Il nuovo biodiesel HVO si diffonde.
Rispetto all'anno precedente c'è stata una crescita significativa, in particolare nel settore del diesel. Questo è dovuto al fatto che ora l'HVO è disponibile in quantità maggiori per i clienti svizzeri. L'HVO (Hydrotreated Vegetable Oil) è un carburante prodotto da grassi e oli usati, utilizzato principalmente per i camion nel settore logistico. L'HVO 100 riduce le emissioni di CO2 dell'80-90%, ma è ancora nettamente più costoso del diesel convenzionale. In un'indagine TCS a maggio 2025, l'HVO 100 era tra 20 e 28 centesimi per litro più costoso. Oltre al prezzo, al momento la disponibilità limitata ostacola una diffusione rapida dell'HVO. Gli oli e grassi da cucina usati sono disponibili solo in quantità limitate in Svizzera e possono anche essere utilizzati per la produzione di biogas. Dall'inizio del 2025, ci sono anche alcune rare stazioni di servizio pubbliche che offrono HVO 100.
Occhio al rifornimento di auto più vecchie.

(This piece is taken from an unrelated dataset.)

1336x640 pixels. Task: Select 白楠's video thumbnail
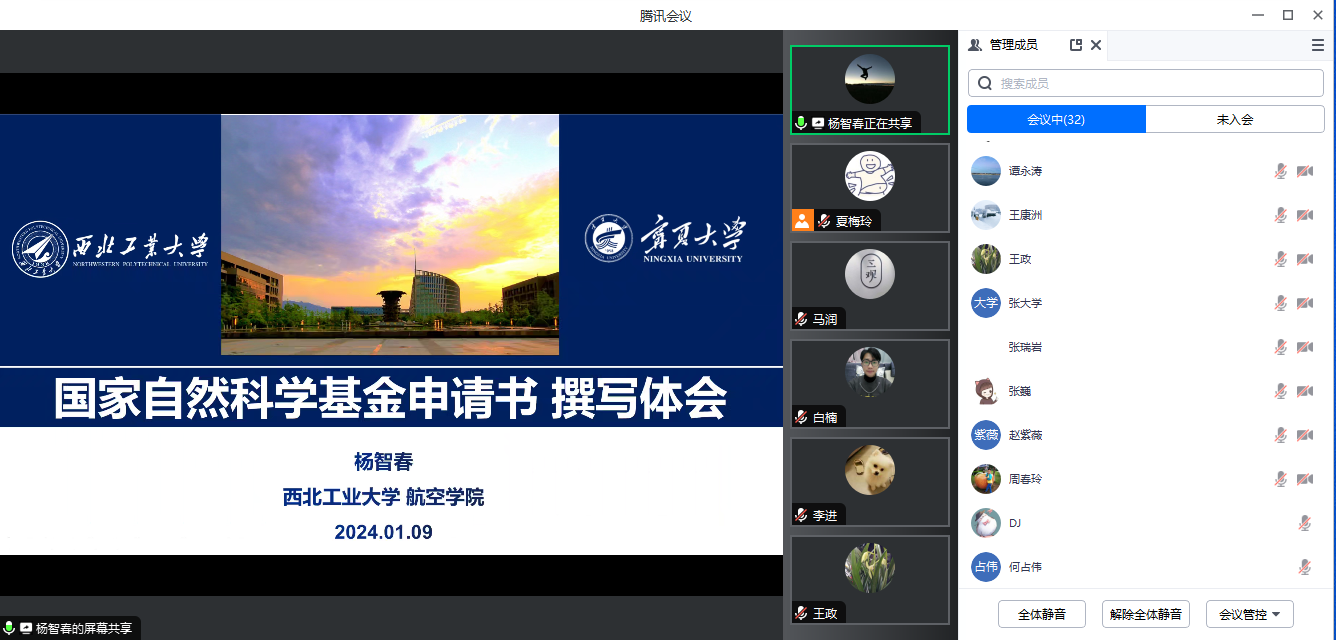[x=869, y=383]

Chi guida un'auto diesel e non è sicuro se essa tolleri l'HVO 100 deve controllare il tappo del carburante. Se è presente l'indicazione XTL, è possibile fare rifornimento con l'HVO 100 senza preoccupazioni. In Svizzera, i proprietari di auto a benzina non devono preoccuparsi, poiché l'E5 non influisce sulle prestazioni. All'estero, l'anno di produzione dell'auto diventa rilevante. I veicoli prodotti dopo il 2012 tollerano perfettamente la benzina senza piombo 95 E10. Anche i veicoli più vecchi, sebbene non tutti, possono rifornirsi con questa miscela. Una panoramica è fornita dalla Deutsche Automobil Treuhand GmbH. In Germania, la benzina con la sigla E10 costa circa 6 centesimi in meno al litro rispetto all'E5. Tuttavia, il consumo di E10 è circa l'1,7% più elevato, il che nella pratica quotidiana non è percepibile.

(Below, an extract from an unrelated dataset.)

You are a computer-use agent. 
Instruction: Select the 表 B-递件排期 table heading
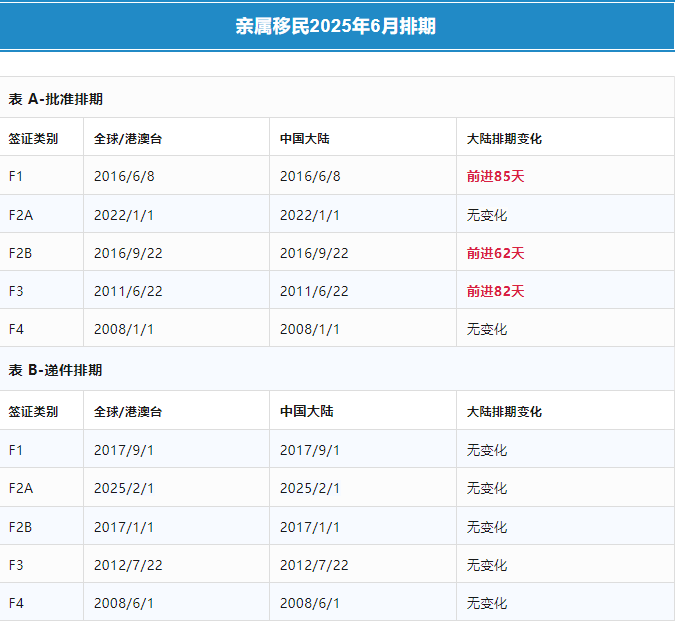click(56, 370)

Per il futuro, ci si aspetta che la quota di biocarburanti continui a crescere lentamente, specialmente se le normative legali diventano più rigorose. Tuttavia, la disponibilità e le questioni ecologiche e sociali riguardo l'approvvigionamento dei biocarburanti probabilmente rallenteranno una rapida diffusione.